* _Leestekst_

****************

Daarnaast betoogt [appellant] dat de rechtbank heeft miskend dat het college ten onrechte overtreding van artikel 1a, tweede lid, van de Woningwet en artikel 7.22 van het Bouwbesluit 2012 aan het besluit ten grondslag heeft gelegd. Volgens [appellant] betreffen deze artikelen restbepalingen die niet van toepassing zijn, nu artikel 7.6 van het Bouwbesluit 2012 bepaalt in welke hoeveelheden chemische stoffen in een woning aanwezig mogen zijn en deze hoeveelheden niet zijn overschreden. Volgens hem deed zich dan ook geen overtreding van de door het college aan het besluit ten grondslag gelegde bepalingen voor.
2.1.    Artikel 1a, tweede lid, van de Woningwet luidt:
"Een ieder die een bouwwerk bouwt, gebruikt, laat gebruiken of sloopt, dan wel een open erf of terrein gebruikt of laat gebruiken, draagt er, voor zover dat in diens vermogen ligt, zorg voor dat als gevolg van dat bouwen, gebruik of slopen geen gevaar voor de gezondheid of veiligheid ontstaat dan wel voortduurt."
Artikel 7.22 van het Bouwbesluit 2012 luidt:
"Onverminderd het bij of krachtens dit besluit of de Wet milieubeheer bepaalde is het verboden in, op of aan een bouwwerk of op een open erf of terrein voorwerpen of stoffen te plaatsen, te werpen of te hebben, handelingen te verrichten of na te laten of werktuigen te gebruiken, waardoor: […]
d. instortings-, omval- of ander gevaar wordt veroorzaakt."
Artikel 5:31 van de Algemene wet bestuursrecht (hierna: de Awb) luidt:
"1. Een bestuursorgaan dat bevoegd is om een last onder bestuursdwang op te leggen, kan in spoedeisende gevallen besluiten dat bestuursdwang zal worden toegepast zonder voorafgaande last. Artikel 5:24, eerste en derde lid, is op dit besluit van overeenkomstige toepassing.

****************

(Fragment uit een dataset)
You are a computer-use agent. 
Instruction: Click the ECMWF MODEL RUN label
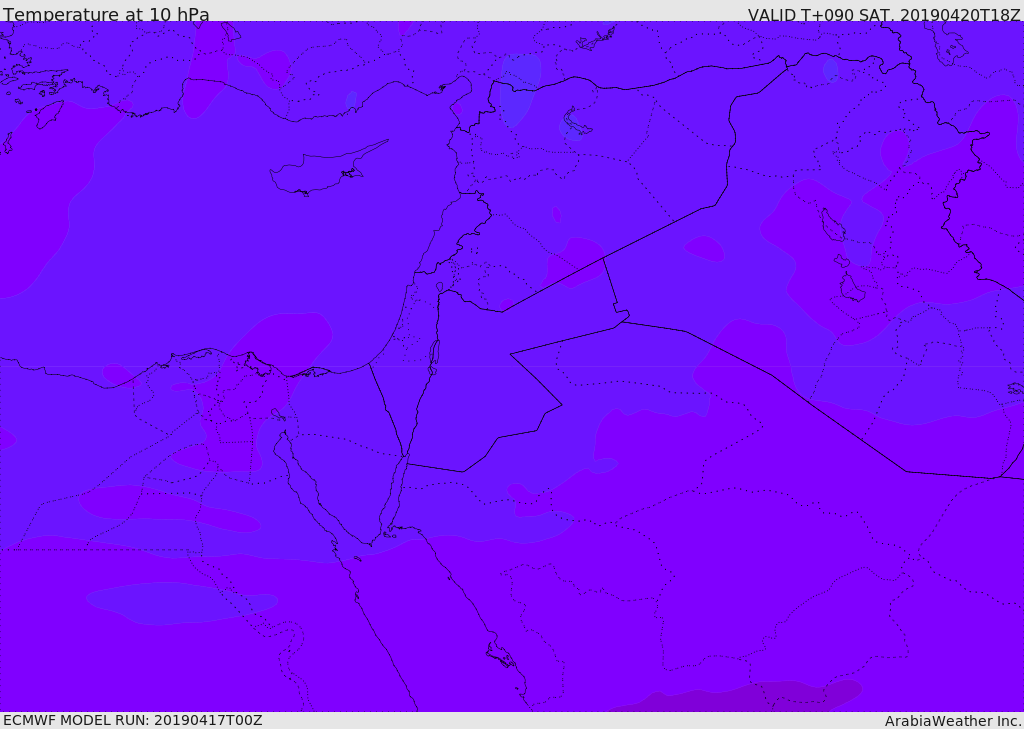click(x=133, y=720)
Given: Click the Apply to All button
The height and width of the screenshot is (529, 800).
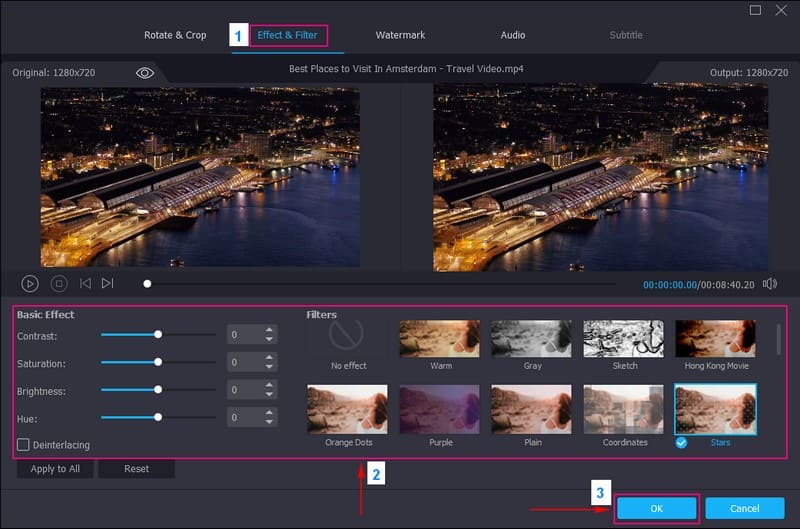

****************

* _Opdracht_
Beantwoord de volgende vragen aan de hand van de leestekst.
(a) Welk artikel van het Bouwbesluit 2012 bepaalt volgens het betoog in de eerste alinea in welke hoeveelheden chemische stoffen in een woning aanwezig mogen zijn?
(b) Welk gevaar noemt onderdeel d van artikel 7.22 van het Bouwbesluit 2012?
(c) Wat kan een bevoegd bestuursorgaan volgens artikel 5:31 van de Awb in spoedeisende gevallen besluiten?

* _Uitwerking_
(a) Artikel 7.6 van het Bouwbesluit 2012.
(b) Instortings-, omval- of ander gevaar.
(c) Dat bestuursdwang zal worden toegepast zonder voorafgaande last.